Saturday was a free day for us, so after the meagre breakfast in the hotel (which would probably be classed as a three star hotel) we met our three remaining team members (a Russian couple (Sergey and Liliya) and an experienced American mountain climber, Chuck (who had already done a number of peaks around the world, including Mount Everest twice!)), We hit the town of Terskol. Terskol is very much a tourist village geared towards Russian tastes. I couldn’t say it was a hive of activity, but I reckon that the town is probably packed in winter due to the ski runs in the area. There were a number of restaurants in the area, a ski lift or two and an open market. But Terskol very much looked like a town that was half finished on the construction front. Indeed, the walk from our hotel to the town centre (if you can call it that) meant that we had to pass underneath the extension to a hotel that was unfinished and by the looks of it; the remaining work had been abandoned.
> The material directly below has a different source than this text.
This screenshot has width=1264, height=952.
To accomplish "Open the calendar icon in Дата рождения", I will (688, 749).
Saturday was definitely a day to relax and catch up on the little sleep that we had had. We wandered all around Terskol and whilst looking for a cash machine (there are at least two in the town, one near the centre), had to take a walk through a Russian military barracks. Whilst there weren’t any Russian tanks in the area, there was obviously Russian military accommodation, judging by the olive green equipment we saw hanging out to dry on various balconies.
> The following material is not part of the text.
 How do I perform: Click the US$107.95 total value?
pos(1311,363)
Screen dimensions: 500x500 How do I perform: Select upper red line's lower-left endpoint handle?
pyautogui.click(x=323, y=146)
We also had the opportunity to meet our principal mountain guide, Dasha. Dasha quickly demonstrated that she was knowledgeable in her field of expertise as she quickly picked our kit lists apart. The only person who managed to survive her kit inspection was Chuck, our Everest man. Even then, I think she tried to find something but gave up after a while. So this meant that everyone had to get additional bits of kit to ensure we were all up to scratch. I knew that I’d hire carabineers, ice axe and harness (I think for the next climb, I’ll buy my own), but ended up hiring a thermos (as I’d forgotten mine) and puffer jacket, just in case. I didn’t use the puffer jacket, but it was better to be safe than sorry. Some of our team ended up hiring quite an extensive range of additional kit, including plastic mountain boots. I was recommended (along with a couple of others) to hire the plastic boots and not rely on my “La Sportiva” boots, which I had used on my Mont Blanc climb. A couple of others also stuck with their choice of mountain boots. Even Chuck kept his “La Sportiva” boots, but they were the version that had the gaiters built around them, so much more suited to the environment that we were tackling.
There was logic in the hiring of plastic boots, in that they’d keep the feet warmer, but I just thought that I could bung a couple of heat pads in the soles to keep me warm. Whilst hindsight is a wonderful thing, the heat pads were bloody useless and were actually more of a hindrance as they made my feet uncomfortable. My feet didn’t get cold anyway, due to the fact that we never really stood still long enough.